Chrustic and Moose were confronted one morning in August by a man she’d seen in Prospect Park many times. He often muttered to himself while carrying a garbage bag and a long, thick walking stick. Chrustic tried to get her dog as far away as possible, but she said the man took out a Gatorade bottle and started spraying liquid on her. She later realized it was urine.
While hurrying Moose up some nearby stairs, Chrustic felt the stick strike her across the lower back.
“When I turned around, Moose was then trying to protect me,” she said. “I just wanted to protect my dog, and my dog was trying to protect me.”
The next blow hit Moose straight across the face with a sickening crunch.
Early-morning bicyclists and walkers had stopped to help, and the suspect took off. Chrustic remembers talking to the police, then rushing Moose to the veterinarian for emergency dental surgery.
But Moose’s internal wounds went undiagnosed. Five days later, he died of sepsis.
Chrustic received an outpouring of support from her neighbors both in person and on the website Nextdoor. Many had encountered the suspect in the park before, too, and some shared photos of the man in hopes they would help police make an arrest.
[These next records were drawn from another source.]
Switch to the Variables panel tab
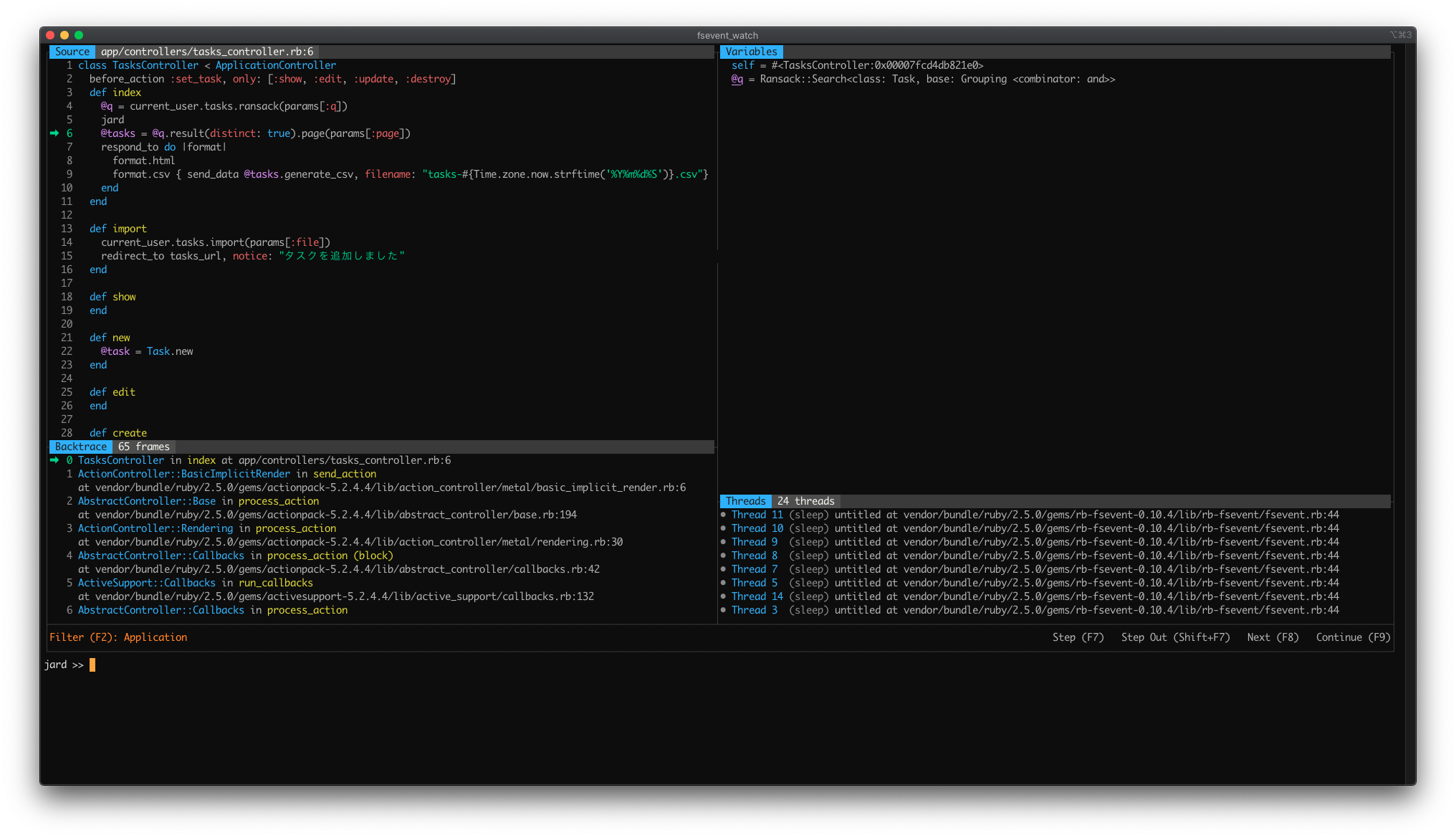 [751, 51]
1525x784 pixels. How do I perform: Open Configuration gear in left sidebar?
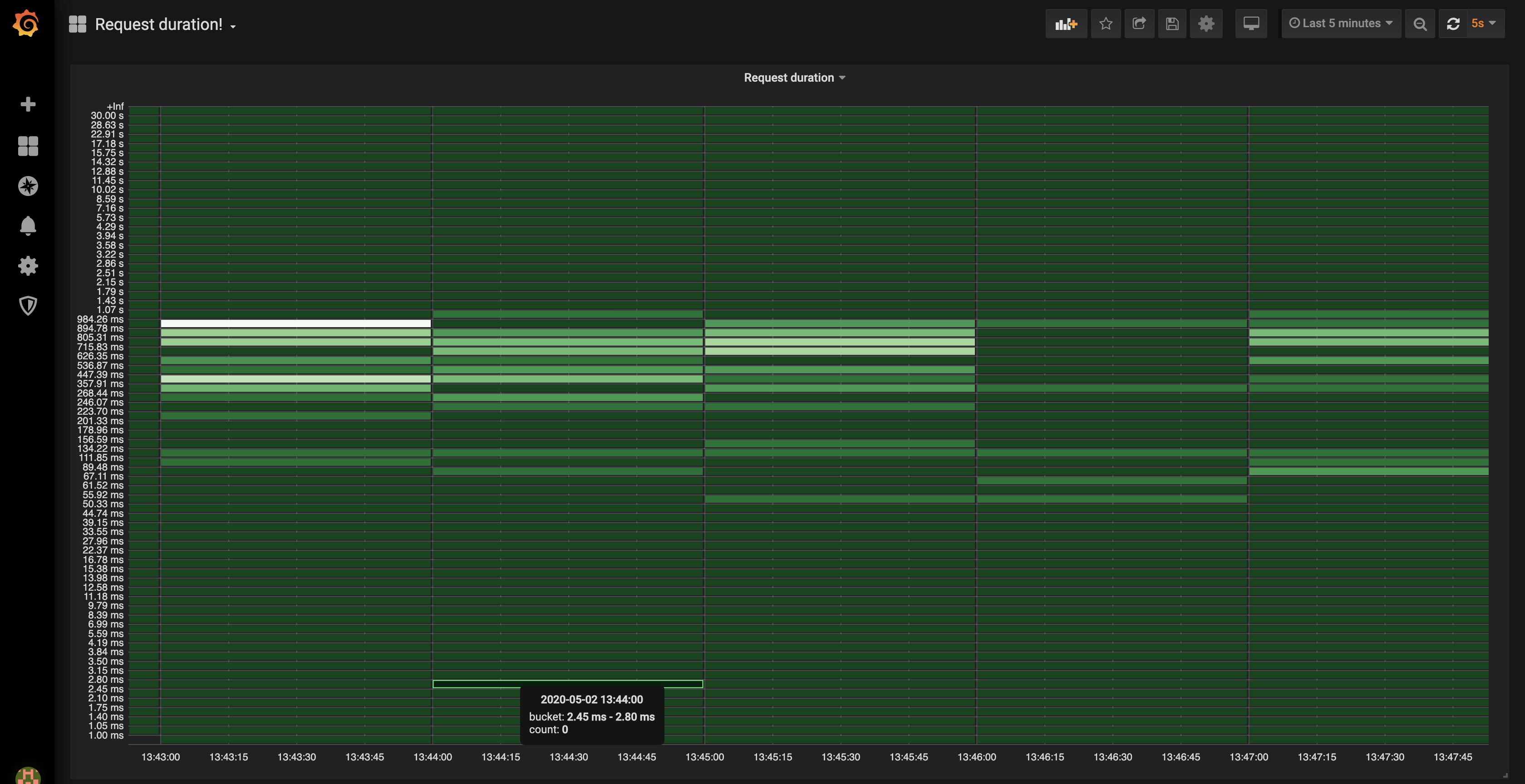(x=28, y=266)
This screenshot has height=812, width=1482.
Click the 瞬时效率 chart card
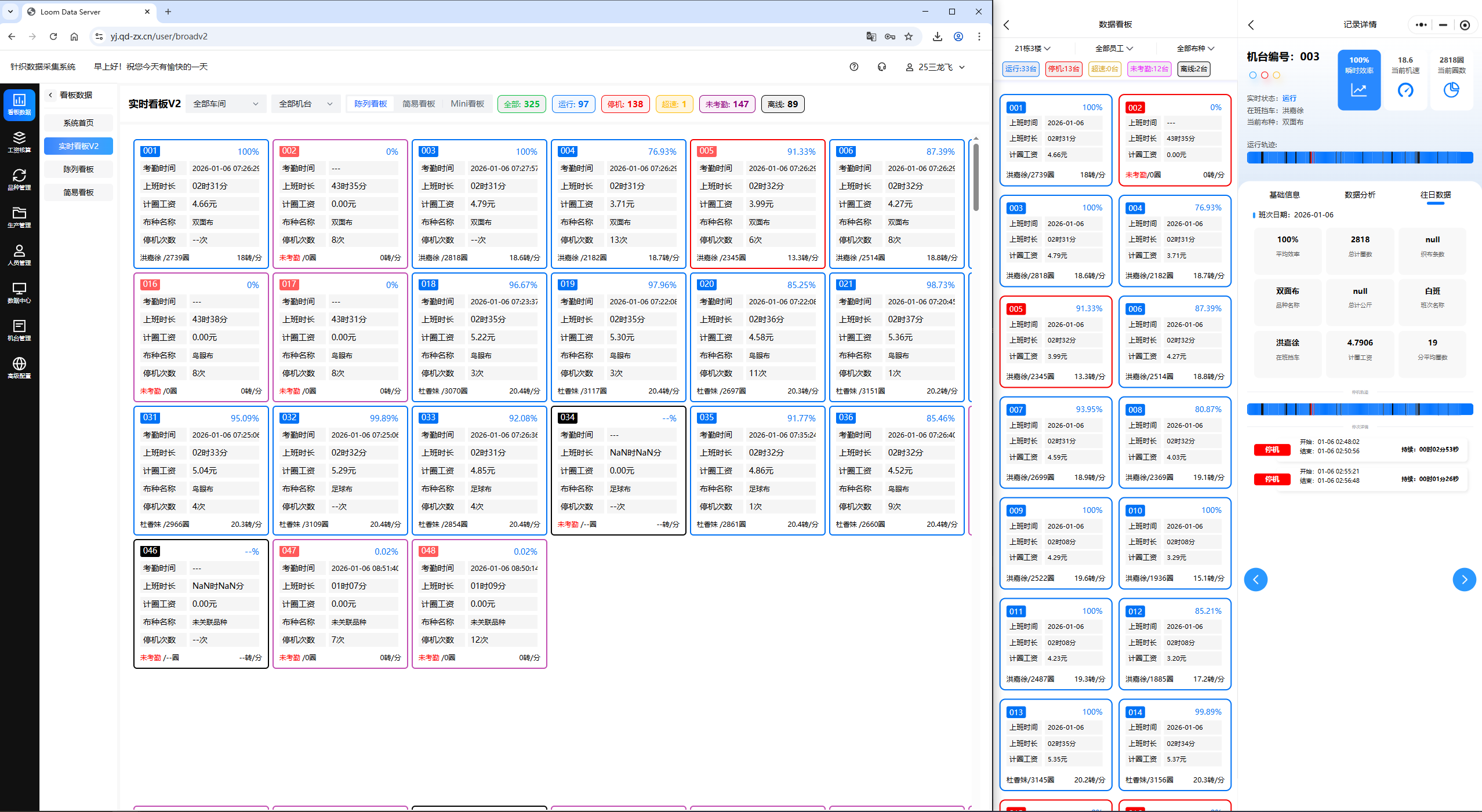(1358, 80)
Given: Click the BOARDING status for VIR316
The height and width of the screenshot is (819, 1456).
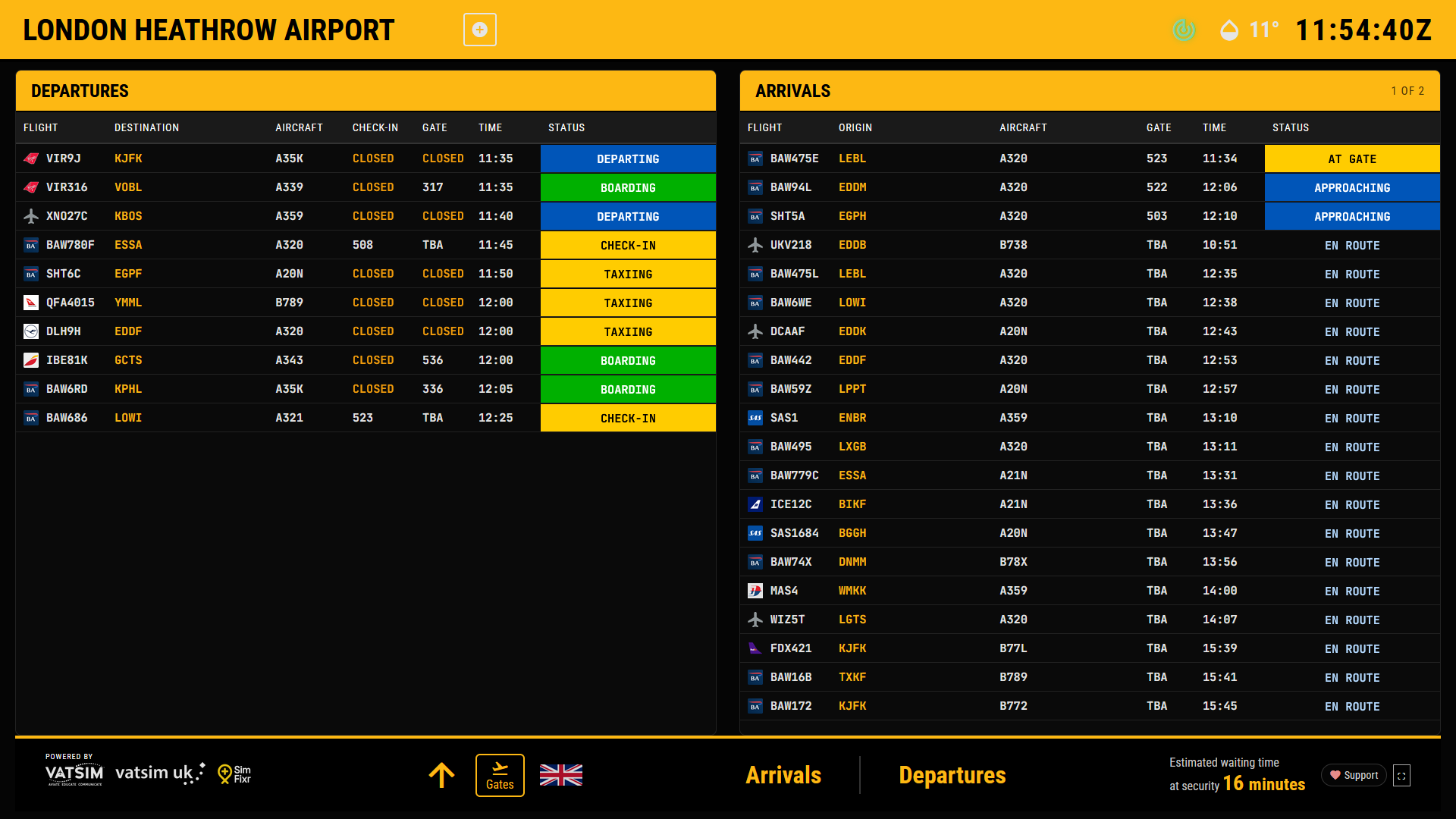Looking at the screenshot, I should tap(628, 187).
But it was 2022, two summers after social justice protests swept through New York City following the murder of George Floyd. Some within the progressive enclave of Park Slope objected to the idea of sending the police after a homeless Black man who appeared mentally unwell. After Chrustic sought help from her city council representative, Shahana Hanif, a spokesperson for the councilor told The New York Times the police weren’t “the vehicle to bring safety to our community.”
“You have a dangerous person who’s attacking people, who’s in a public space, who should be removed. Period,” Chrustic said. What happens next — be it jail or mental health treatment — is a “separate conversation,” she said.
Chrustic has lived in New York City for two decades and said she never felt unsafe before.
“I can genuinely say I have a lot of PTSD right now,” she said.